After a strong opening in which we are shown a glimpse of the fate awaiting disposed tenants the film begins proper with Jackie leaving rehab. There is a sense of mystery sustained throughout the movie with the woman investigating what happened to her friend Danielle (who went missing after moving to Havenhurst). To help with this she is aided by cop Tim (Josh Stamberg), though this is just one aspect of the plot. The plot is a big point for me that marred my enjoyment of this. Not due to plot holes, or inconsistencies (though there are some of those), more that at one key part our main heroine does something reckless, stupid and most of all pointless which only seems to exist to set up the second half of the movie. Without her investigation sure this would make sense, but to be getting somewhere without putting herself in danger, and then purposely put herself in danger for no good reason just left me baffled. I couldn't help but feel this was the fault of the writers.

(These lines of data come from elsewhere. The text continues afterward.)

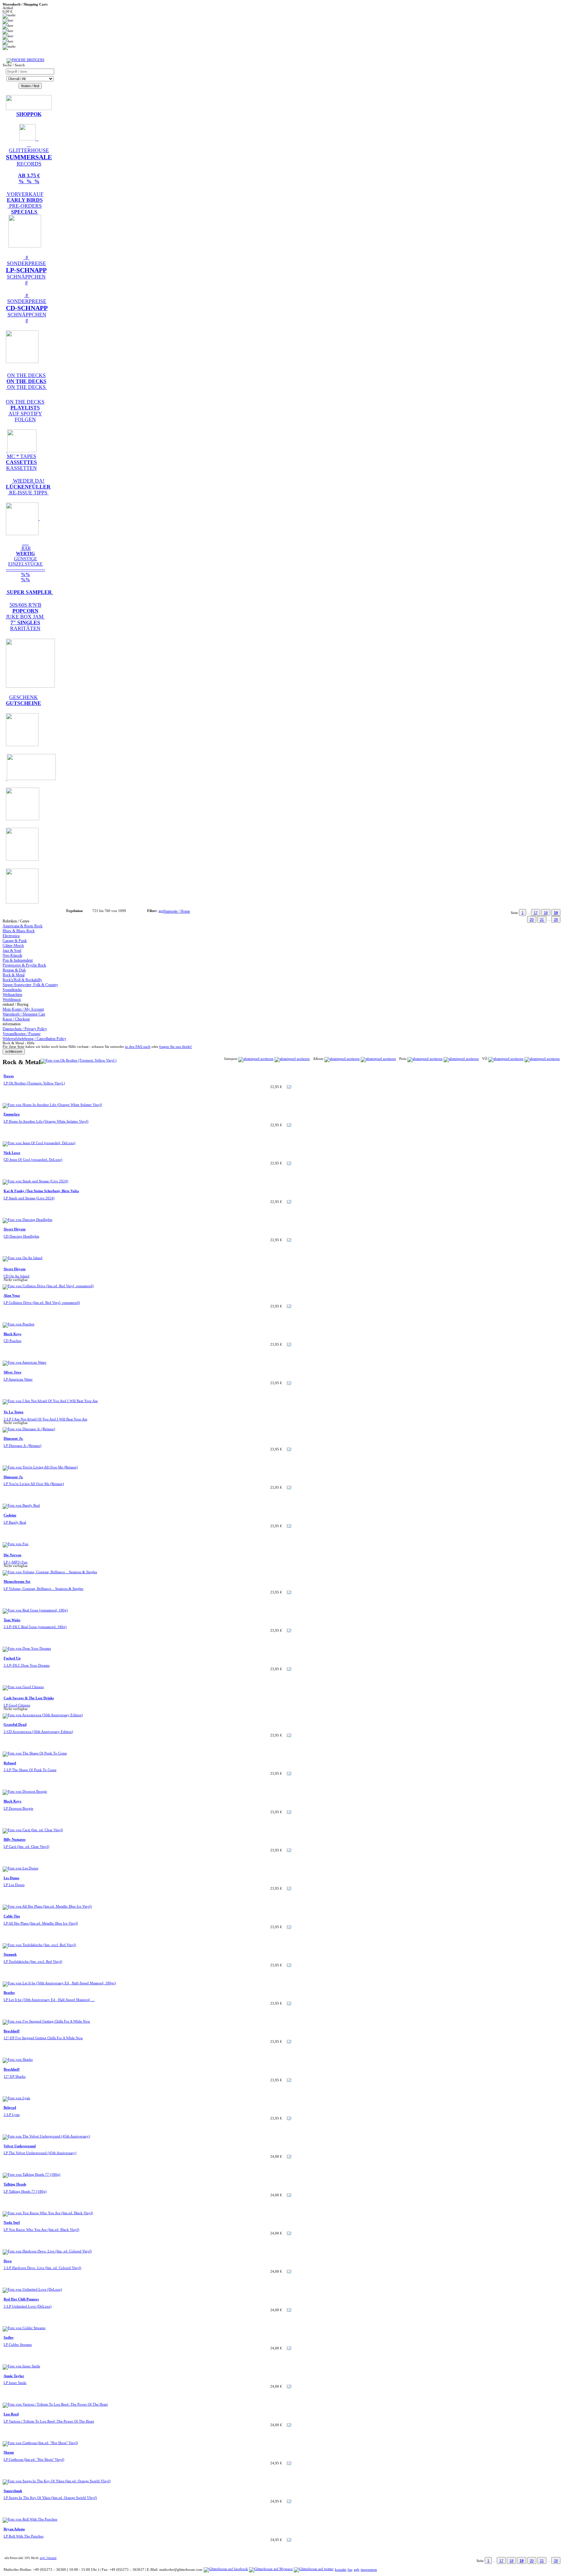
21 (542, 919)
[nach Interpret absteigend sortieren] (292, 1059)
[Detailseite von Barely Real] (21, 1505)
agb (356, 2569)
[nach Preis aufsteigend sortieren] (425, 1059)
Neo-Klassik (12, 955)
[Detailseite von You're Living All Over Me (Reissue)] (40, 1467)
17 (536, 913)
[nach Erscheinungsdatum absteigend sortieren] (542, 1059)
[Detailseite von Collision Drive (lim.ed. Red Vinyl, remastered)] (48, 1286)
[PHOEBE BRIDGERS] (25, 60)
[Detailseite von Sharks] (18, 2059)
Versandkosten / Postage (21, 1034)
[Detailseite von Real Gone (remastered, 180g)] (35, 1610)
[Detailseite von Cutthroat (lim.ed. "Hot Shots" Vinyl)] (40, 2443)
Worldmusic (12, 999)
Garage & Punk (15, 940)
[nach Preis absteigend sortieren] (461, 1059)
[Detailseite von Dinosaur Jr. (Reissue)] (29, 1429)
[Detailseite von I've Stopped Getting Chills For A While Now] (46, 2021)
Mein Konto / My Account (23, 1009)
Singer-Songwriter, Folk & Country (30, 985)
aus (161, 911)
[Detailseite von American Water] (24, 1362)
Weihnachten (12, 994)
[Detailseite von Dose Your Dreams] (27, 1648)
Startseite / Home (177, 911)
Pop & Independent (18, 960)
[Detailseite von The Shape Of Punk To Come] (35, 1753)
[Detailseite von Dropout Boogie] (25, 1791)
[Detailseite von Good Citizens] (23, 1687)
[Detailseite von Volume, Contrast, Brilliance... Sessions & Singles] (50, 1572)
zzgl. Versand (48, 2558)
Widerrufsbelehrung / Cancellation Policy (34, 1038)
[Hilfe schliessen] (14, 1051)
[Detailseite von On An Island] (22, 1258)
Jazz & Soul (12, 950)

The set design for this film is fantastic though. Havenhurst is full of secret doors, trap doors, sliding walls and more. At first I expected a ghost story, yet it soon turns out to be more of a slasher type thing with a madman living between the walls (not really a spoiler). The dark, oppressive, yet large setting echoed The Shining to me, while the many secrets brought to mind Wes Craven's The People Under the Stairs. At times this goes to Saw territory, this was both surprising, and well realised with some really strong scenes of violence and gore, from people getting their fingers sliced off, to a face full of acid, and a still alive severed in half man chained to a bench. These effects were all a lot of fun to see and are complimented with a barely seen but interesting looking huge albino type character. Special mention must go to the stunts involving people being hurled through the air, always looked impressive. The effects for the trap doors were also all neat, and fed into the mystery of it all with Jackie finding bizarre 'spot the difference' photos a previous tenant had taken.
The acting is all fine, Benz and Stamberg in particular stood out. Benz came across like a woman living with real demons, frequent nightmares shed light on her dark past which helps you to earn some pity for her. However again going back to the stupid decision midway through the film this pity is lost somewhat, especially in the circumstances it is done in. The overall forward motion of events is paced well enough though I both liked and hated the ending in equal measure, made a change in some respects but another part of it was a little silly. There are some huge plot holes to ignore such as how the other residents never seem to hear the intense screaming and wailing when ever a tenant is 'evicted' despite the walls seeming to be wafer thin.
Havenhurst works best due to the set design, less so on the plot development. This is a fun horror that didn't set the world on fire for me, yet as a piece of escapism it did all the right things, disposable, but sometimes that is just enough. Havenhurst was released on 10th February in America where it has gotten a limited theatrical release as well as nationwide Cable VOD and Digital HD releases.